Secondo passaggio. Le richieste agli altri di assunzione di quei ruoli si fanno blande perché chi le fa ha perso la fiducia nella qualità rigenerante e propulsiva del ruolo che propone. Le proclama per scrupolo di obbedienza, senza convinzione, pronto – lui per primo – a chiudere un occhio (e anche due) se le richieste vengono disattese, perché la dis-identificazione opera già silenziosamente in lui ed è da lui subita anche se non legittimata. Forse colpevolizza chi trasgredisce, ma non si chiede la ragione della trasgressione (come mai all’economo del seminario arrivano bollette telefoniche astronomiche? A chi telefonano i suoi seminaristi?), né mette le condizioni perché essa cessi. È un colpevolizzare per esigenze d’ufficio, in una non detta complicità sorniona con il trasgressore che non è né di approvazione né di dissenso, ma solo prendere atto di un modello che non funziona più, ma non si può dire, quindi né da accettare né da cambiare. È qui che di solito inizia la reazione isterica anziché il lutto. L’educatore – ad esempio – si rassicura se il seminarista accetta (subisce?) senza verbo proferire i modelli che lui propone; si insospettisce se quello chiede spiegazioni; ma lui stesso ne fa oggetto di barzelletta in refettorio e il tema (prete domani: sì ma come) rimane aperto ad ogni possibile evoluzione.

Terzo passaggio. Il nostro personaggio, fin qui ossequioso, ma tacitamente perplesso della tradizione che già ha svuotato della qualità vincolante, incomincia adesso a guardare con tacita simpatia quelli che la trasgrediscono e la criticano apertamente. Li osserva con occhio flemmatico (o scandalizzato per motivi d’ufficio), ma – sott’acqua – con loro si identifica e del boicottaggio attivo (di quelli) e passivo (del suo) gode sotto i baffi, contribuendo indirettamente a distruggere quella tradizione.

Quarto passaggio. Da questo picconaggio della tradizione si sente risarcito per le prescrizioni passate che ha dovuto subire. L’amore per la madre buona si mescola con la rabbia per la madre matrigna («Per me, ormai i giochi sono fatti, ma fare io proposte vocazionali ai miei giovani: no grazie»). Di quella madre spera nascostamente la morte e con chi le infligge dei colpi mortali si sente tacitamente solidale. Lui, vittima, diventa il persecutore o, se non ha la forza di reggere la colpa, il complice dietro le quinte del persecutore, senza aver fatto la scelta di voler essere complice. I più strenui difensori della intangibilità del ruolo sono i suoi più acerrimi distruttori. È il coraggio di porre domande esplorative a spezzare questo legame sado-masochista.

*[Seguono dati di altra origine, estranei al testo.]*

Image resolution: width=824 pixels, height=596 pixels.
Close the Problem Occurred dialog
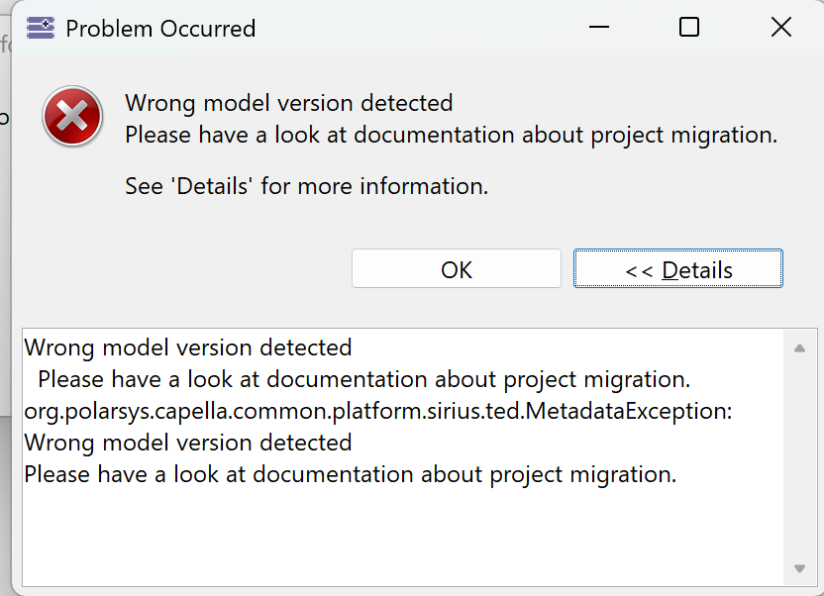(780, 28)
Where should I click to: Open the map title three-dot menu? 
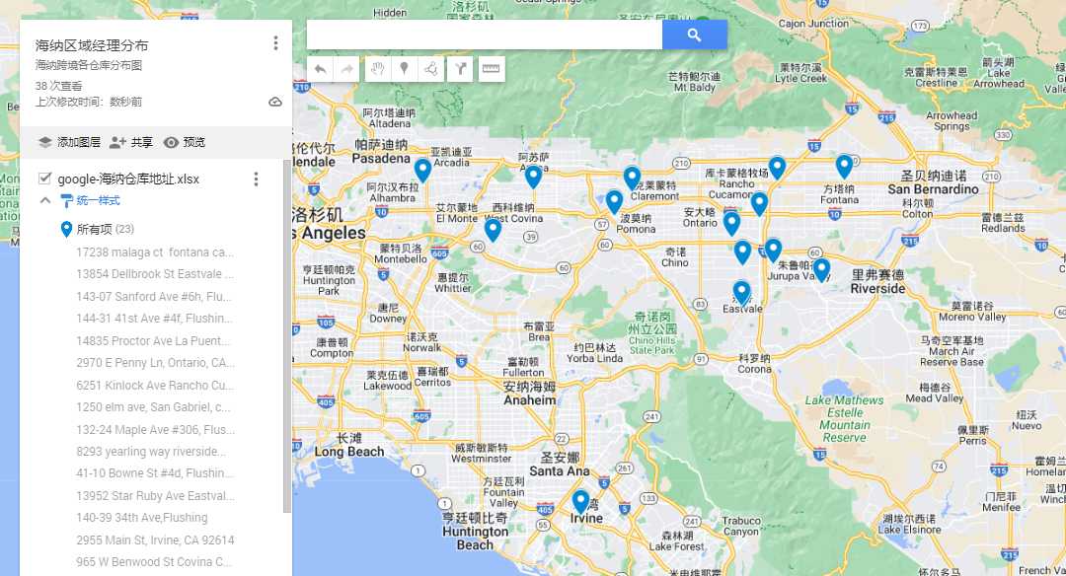(275, 43)
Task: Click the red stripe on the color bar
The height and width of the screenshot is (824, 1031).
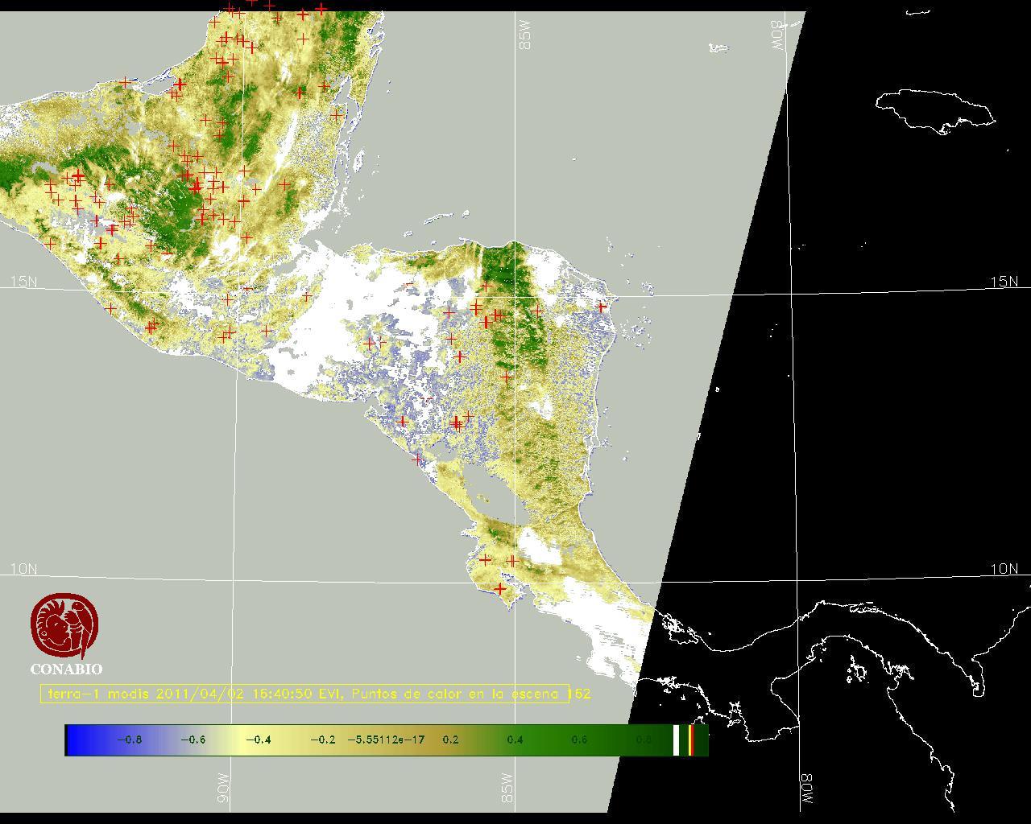Action: (x=692, y=740)
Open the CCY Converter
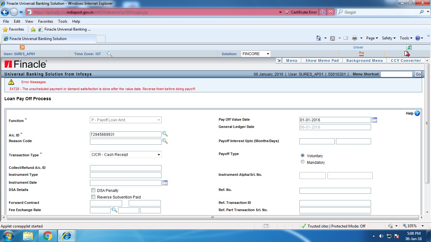The height and width of the screenshot is (242, 431). coord(406,60)
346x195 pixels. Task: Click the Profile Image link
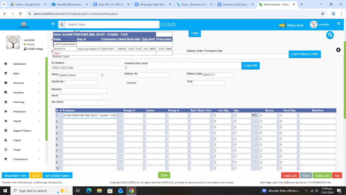point(35,49)
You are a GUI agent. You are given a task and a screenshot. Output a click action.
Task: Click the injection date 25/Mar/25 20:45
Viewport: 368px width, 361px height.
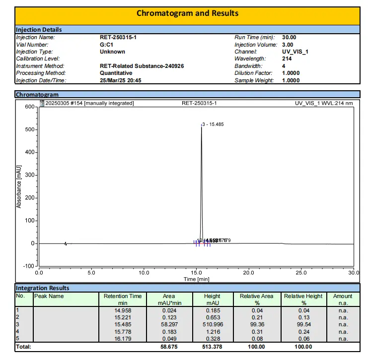tap(121, 80)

Si dirà: tutta roba inconscia, quindi farneticazioni dello psicologo. In realtà, inconscia non lo è troppo. Perché non si interviene in modo diretto e chiaro? Perché non si affronta il problema anziché fare la teoria del problema? Perché si parla per allusioni senza esplicitare a chi e a quale situazione ci si sta riferendo? Perché i superiori alle grida del prete che affoga rispondono «Fai come puoi», o reagiscono in modo relativista agli evidenti scandali perpetuati dai sudditi, tanto più impotenti (ma meglio sarebbe dire sadisticamente soddisfatti) quanto più roboanti proclamatori di una teoria? Perché piacciono così tanto i preti fedeli: perché ligi al dovere (ma come apprezzare chi è ligio a qualcosa di demodé?) o perché deboli e più facilmente manipolabili? Questa libido matricida non risparmia neanche i riformisti: ci sono preti che sostengono ad oltranza i diritti delle minoranze «perseguitate» (coniugi separati e risposati, omosessuali, seguaci di altre religioni, pensatori eterodossi…). Li sostengono con tale foga ed immedesimazione che a volte supera quella degli interessati stessi. Domanda: stai difendendo il loro bene, o riscattando te stesso da una madre che è diventata matrigna per te? Quella dedizione così morbosa agli irregolari, fino a sposare la loro causa più di quanto loro stessi facciano, è per tenerli in seno alla famiglia o tuo canale di contestazione della legge di famiglia?

La strada del dubbio (che non è la strada del dissenso) è meno profanatrice di quel che si pensa: obbliga al lavoro della giustificazione, permette l’affiorare di domande esplorative che invitano a sospendere temporaneamente l’adesione ad un’idea per ricuperarla su basi più mature, favorisce il dialogo delle interpretazioni che rimane all’erta per accogliere ogni segno che ribadisca la verità, ma la obblighi a rivelarsi ulteriormente.